● Your objective
Your output is the line containing "Task: Click the SUB" plus every line after it in the listing, reproduced exactly.

● Record excerpts
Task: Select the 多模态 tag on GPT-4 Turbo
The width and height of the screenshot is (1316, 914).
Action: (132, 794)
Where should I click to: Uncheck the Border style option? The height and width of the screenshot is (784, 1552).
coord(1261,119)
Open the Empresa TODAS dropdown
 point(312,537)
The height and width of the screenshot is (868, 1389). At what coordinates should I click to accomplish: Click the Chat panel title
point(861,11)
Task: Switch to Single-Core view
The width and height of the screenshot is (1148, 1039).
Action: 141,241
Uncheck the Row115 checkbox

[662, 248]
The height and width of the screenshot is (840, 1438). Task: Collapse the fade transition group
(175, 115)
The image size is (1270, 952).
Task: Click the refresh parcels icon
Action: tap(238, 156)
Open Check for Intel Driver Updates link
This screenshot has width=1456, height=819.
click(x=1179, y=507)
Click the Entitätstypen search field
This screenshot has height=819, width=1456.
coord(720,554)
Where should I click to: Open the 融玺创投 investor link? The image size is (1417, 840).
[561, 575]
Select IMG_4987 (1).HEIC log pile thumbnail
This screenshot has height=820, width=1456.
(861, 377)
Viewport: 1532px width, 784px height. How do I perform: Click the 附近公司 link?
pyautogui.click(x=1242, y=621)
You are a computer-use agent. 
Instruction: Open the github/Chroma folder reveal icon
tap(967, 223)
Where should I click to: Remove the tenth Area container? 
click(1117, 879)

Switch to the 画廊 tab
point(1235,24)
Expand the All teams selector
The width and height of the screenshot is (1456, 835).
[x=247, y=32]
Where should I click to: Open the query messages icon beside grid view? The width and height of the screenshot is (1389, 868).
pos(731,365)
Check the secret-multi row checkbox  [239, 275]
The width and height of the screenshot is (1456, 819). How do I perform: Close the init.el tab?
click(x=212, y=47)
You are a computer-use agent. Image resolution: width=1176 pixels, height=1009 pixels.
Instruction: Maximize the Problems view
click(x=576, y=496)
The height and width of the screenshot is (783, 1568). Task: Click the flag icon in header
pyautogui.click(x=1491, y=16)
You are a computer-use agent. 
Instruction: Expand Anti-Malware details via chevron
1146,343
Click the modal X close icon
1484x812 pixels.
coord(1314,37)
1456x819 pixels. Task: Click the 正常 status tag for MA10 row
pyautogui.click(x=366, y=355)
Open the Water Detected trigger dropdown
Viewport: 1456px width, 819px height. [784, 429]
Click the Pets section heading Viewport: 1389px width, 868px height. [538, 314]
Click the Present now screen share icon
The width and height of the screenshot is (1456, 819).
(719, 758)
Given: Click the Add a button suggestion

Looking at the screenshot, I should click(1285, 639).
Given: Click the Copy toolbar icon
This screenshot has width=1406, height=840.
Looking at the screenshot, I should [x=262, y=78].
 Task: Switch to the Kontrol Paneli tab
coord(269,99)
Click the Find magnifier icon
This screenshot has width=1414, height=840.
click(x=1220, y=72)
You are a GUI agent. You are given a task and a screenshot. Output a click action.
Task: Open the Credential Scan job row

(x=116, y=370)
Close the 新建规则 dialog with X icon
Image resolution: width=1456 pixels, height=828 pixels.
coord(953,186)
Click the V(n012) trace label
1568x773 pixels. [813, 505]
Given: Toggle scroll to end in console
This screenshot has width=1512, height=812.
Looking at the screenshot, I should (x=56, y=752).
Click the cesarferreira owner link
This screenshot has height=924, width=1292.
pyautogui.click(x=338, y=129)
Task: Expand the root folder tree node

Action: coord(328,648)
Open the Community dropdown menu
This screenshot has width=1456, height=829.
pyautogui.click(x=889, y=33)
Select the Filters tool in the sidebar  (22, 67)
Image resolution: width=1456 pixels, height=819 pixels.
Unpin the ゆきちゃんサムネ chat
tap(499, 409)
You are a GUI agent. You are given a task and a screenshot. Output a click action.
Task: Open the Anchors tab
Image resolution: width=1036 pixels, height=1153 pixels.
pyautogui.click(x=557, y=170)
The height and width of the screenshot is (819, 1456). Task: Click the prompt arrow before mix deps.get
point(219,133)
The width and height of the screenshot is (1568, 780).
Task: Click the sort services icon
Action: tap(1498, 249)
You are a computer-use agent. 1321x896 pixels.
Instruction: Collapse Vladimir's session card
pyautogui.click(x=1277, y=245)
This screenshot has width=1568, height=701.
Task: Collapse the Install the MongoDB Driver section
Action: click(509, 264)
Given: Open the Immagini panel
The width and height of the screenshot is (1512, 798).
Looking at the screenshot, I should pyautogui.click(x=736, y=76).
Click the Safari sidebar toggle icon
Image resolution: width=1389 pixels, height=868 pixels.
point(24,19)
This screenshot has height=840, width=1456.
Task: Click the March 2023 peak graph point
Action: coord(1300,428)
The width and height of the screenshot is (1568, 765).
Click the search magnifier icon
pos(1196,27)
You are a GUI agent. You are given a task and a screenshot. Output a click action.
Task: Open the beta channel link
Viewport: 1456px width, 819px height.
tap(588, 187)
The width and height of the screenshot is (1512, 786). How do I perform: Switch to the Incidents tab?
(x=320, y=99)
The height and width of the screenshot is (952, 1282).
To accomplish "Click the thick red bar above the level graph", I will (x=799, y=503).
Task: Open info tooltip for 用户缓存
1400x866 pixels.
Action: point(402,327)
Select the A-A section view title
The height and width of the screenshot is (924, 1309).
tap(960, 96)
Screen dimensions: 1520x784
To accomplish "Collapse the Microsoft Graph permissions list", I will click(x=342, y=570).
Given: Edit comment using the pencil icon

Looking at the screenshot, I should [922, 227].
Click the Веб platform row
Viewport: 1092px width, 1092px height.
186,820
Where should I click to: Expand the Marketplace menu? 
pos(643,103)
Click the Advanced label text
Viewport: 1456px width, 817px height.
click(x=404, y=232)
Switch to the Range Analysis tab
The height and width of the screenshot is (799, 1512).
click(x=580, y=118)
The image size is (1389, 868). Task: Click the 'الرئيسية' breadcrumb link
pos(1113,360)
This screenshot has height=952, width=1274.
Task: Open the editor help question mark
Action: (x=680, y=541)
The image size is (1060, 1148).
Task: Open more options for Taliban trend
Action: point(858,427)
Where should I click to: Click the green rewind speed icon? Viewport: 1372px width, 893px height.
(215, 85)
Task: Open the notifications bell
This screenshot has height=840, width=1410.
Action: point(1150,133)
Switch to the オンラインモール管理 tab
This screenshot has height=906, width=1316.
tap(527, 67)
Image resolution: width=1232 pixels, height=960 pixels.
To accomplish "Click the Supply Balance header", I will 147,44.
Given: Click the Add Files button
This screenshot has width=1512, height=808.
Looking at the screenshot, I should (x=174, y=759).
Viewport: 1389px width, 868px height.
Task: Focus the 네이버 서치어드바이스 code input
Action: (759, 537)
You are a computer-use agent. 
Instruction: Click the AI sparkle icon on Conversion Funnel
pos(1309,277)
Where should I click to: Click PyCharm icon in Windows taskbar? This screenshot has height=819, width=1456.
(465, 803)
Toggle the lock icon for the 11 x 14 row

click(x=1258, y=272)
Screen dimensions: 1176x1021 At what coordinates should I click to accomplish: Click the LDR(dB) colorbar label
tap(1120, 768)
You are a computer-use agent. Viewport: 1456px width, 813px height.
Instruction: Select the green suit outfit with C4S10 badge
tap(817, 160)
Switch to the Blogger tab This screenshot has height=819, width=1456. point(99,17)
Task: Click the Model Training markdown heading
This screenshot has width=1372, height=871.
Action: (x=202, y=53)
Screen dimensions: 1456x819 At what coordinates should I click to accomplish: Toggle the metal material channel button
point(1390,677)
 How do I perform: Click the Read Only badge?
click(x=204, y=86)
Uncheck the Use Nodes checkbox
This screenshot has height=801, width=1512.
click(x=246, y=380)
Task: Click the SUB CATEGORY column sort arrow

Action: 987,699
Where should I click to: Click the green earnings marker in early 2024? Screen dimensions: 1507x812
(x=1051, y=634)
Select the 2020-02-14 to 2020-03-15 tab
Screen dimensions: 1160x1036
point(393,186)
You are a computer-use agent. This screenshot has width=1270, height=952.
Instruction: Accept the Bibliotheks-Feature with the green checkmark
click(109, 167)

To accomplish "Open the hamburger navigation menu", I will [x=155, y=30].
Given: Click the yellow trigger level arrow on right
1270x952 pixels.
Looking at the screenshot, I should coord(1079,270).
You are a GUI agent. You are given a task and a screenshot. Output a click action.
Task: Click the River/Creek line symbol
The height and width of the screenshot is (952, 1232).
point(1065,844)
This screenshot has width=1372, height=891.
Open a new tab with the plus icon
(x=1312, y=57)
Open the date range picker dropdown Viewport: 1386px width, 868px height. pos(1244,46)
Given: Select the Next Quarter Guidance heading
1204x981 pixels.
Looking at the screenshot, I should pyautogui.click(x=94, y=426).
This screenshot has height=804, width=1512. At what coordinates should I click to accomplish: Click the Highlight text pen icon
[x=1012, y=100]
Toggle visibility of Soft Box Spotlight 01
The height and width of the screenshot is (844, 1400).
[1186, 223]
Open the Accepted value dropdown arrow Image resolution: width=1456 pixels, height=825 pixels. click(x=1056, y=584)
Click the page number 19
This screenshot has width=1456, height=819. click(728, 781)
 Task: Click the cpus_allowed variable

● Your solution
Task: Click the SUB CATEGORY column sort arrow

Action: 987,699
Where should I click to: Click the green earnings marker in early 2024? Screen dimensions: 1507x812
(x=1051, y=634)
Select the 2020-02-14 to 2020-03-15 tab
Screen dimensions: 1160x1036
point(393,186)
You are a computer-use agent. This screenshot has width=1270, height=952.
Instruction: Accept the Bibliotheks-Feature with the green checkmark
click(109, 167)

To accomplish "Open the hamburger navigation menu", I will [x=155, y=30].
Given: Click the yellow trigger level arrow on right
1270x952 pixels.
Looking at the screenshot, I should coord(1079,270).
You are a GUI agent. You are given a task and a screenshot. Output a click action.
Task: Click the River/Creek line symbol
The height and width of the screenshot is (952, 1232).
point(1065,844)
This screenshot has width=1372, height=891.
Open a new tab with the plus icon
(x=1312, y=57)
Open the date range picker dropdown Viewport: 1386px width, 868px height. pos(1244,46)
Given: Select the Next Quarter Guidance heading
1204x981 pixels.
Looking at the screenshot, I should pyautogui.click(x=94, y=426).
This screenshot has height=804, width=1512. At what coordinates should I click to accomplish: Click the Highlight text pen icon
[x=1012, y=100]
Toggle visibility of Soft Box Spotlight 01
The height and width of the screenshot is (844, 1400).
[1186, 223]
Open the Accepted value dropdown arrow Image resolution: width=1456 pixels, height=825 pixels. click(x=1056, y=584)
Click the page number 19
This screenshot has width=1456, height=819. click(728, 781)
 Task: Click the cpus_allowed variable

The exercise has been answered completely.